Este martes el Concejo Deliberante de Quilmes sesionó en medio de un clima de tensión. Entre gritos y acusaciones, tanto de concejales como de la gente que estaba presenciando los debtaes, se aprobaron algunos proyectos de peso como la creación de una comisión especial para el seguimiento de la situación de las escuelas del distrito y el cupo para personas travestis, transexuales y transgenero.
Si bien durante el momento de las minutas de comunicación hubo algunos cruces entre los concejales de la oposición y del oficialismo, y algún grito aislado del público presente; fue durante el tratamiento sobre tablas cuando todo se descontroló. Se trataron dos proyectos, por un lado el repudio por la eliminación del denominado fondo sojero y por otro, la creación de una comisión, a la cual llamaron “primero la escuela” que realice el seguimiento de la situación de infraestructura y del sistema alimentario escolar (SAE).
Fue durante la discusión sobre la eliminación del Fondo Federal Solidario (fondo sojero) cuando comenzaron los cruces y gritos; desde Unidad Ciudadana cuestionaron fuertemente el el ajuste y los aumentos y lamentaron que Quilmes, por esta medida, pierda alrededor de 37 millones de pesos. El concejal Diego Méndez fue contundente “ayer el Banco Central licitó 200 millones de dólares, son unos 6.200 millones de pesos; el recorte del fondo sojero es de 4 millones para toda la provincia”. Fue el concejal Guillermo Galetto quién recogió el guante y aseguró que “un juez federal dice que nos gobernó una asociación ilícita” y afirmó que ahora “la plata está en obras y asfaltos”.
Los cruces contiunuaron con un tema que fue finalmente aprobado por unanimidad, la cración de una comisión especial para el seguimiento de la situación de las ecsuelas; propuesta que surgió luego de una reunión que mantuvieron gremios, concejales, directivos y miembros del ejecutivo comunal, y el objetivo de la misma es hacer un seguimiento de dos temas proncipalmente: infraestructura y SAE. Sin embargo, ya sobre el final de la sesión todo se desmadró y hasta algunos concejales perdieron las formas; oficialistas y opositores se tiraron con todo lo que pudieron.
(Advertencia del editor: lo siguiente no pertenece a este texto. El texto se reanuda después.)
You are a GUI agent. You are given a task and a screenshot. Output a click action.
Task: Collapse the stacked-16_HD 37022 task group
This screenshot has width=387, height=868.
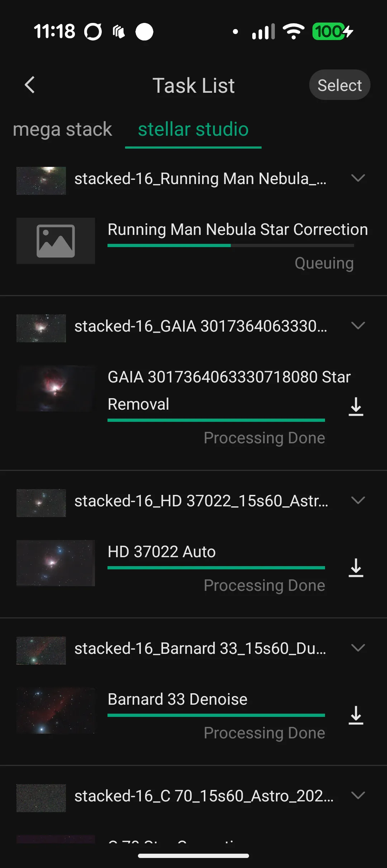point(358,500)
La comisión sesionará dos veces al mes y lo hará hasta el mes de diciembre de este año, cuando concluirá –según dispone la norma- su funcionamiento.
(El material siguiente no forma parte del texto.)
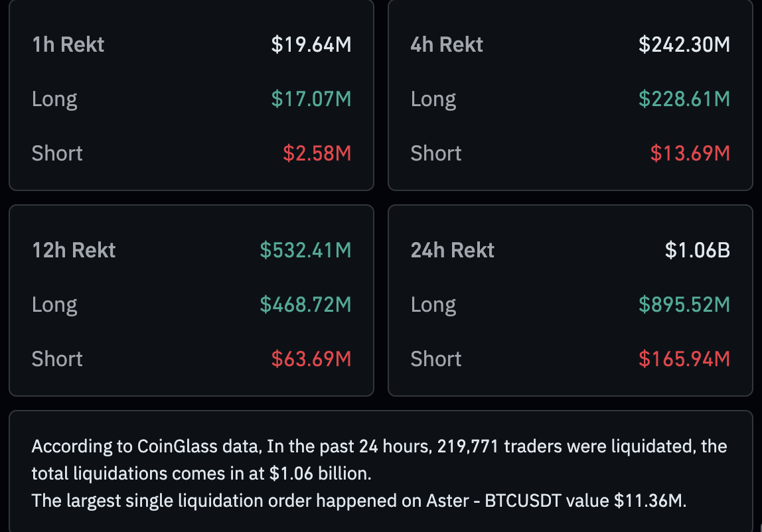Click the 4h Rekt card title
The width and height of the screenshot is (762, 532).
coord(447,44)
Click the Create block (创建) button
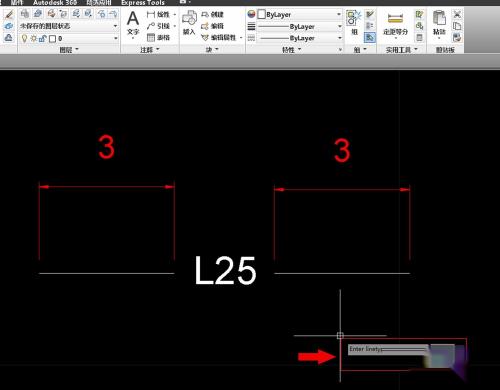500x390 pixels. pos(212,14)
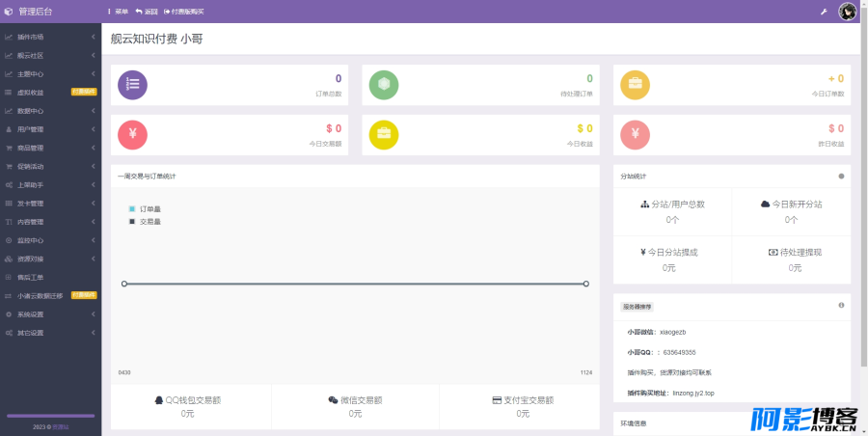The height and width of the screenshot is (436, 868).
Task: Click the cube logo beside 管理后台
Action: coord(9,11)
Al margen del desorden generalizado, durante la sesión también se aprobaron minutas de comunicación sobre diferentes temas, entre ellas se aprobó por unanimidad un pedido para que el intendente “evalúe” la reapertura de paritarias para los empleados municipales teniendo en cuenta la pérdida de poder adquisitivo debido a la inflación. También se reclamó que se efectivice el pago de los subsidios que les corresponde, por ordenanza, a las bibliotecas populares y a la comunidad India Kilme. Además hubo pedidos por la situación de los vecinos en la ribera de bernal (transporte público, seguridad, luminarias y recolección de residuos) y de la ribera de Quilmes, donde las líneas de colectivos no estan cumpliendo con su recorrido.
Durante la sesión quedó aprobada también la norma que establece un cupo de al menos el 1% de los puestos de trabajo para personas travestis, transexuales o transgenero; la propuesta fue llevada al HCD por miembros de ATE.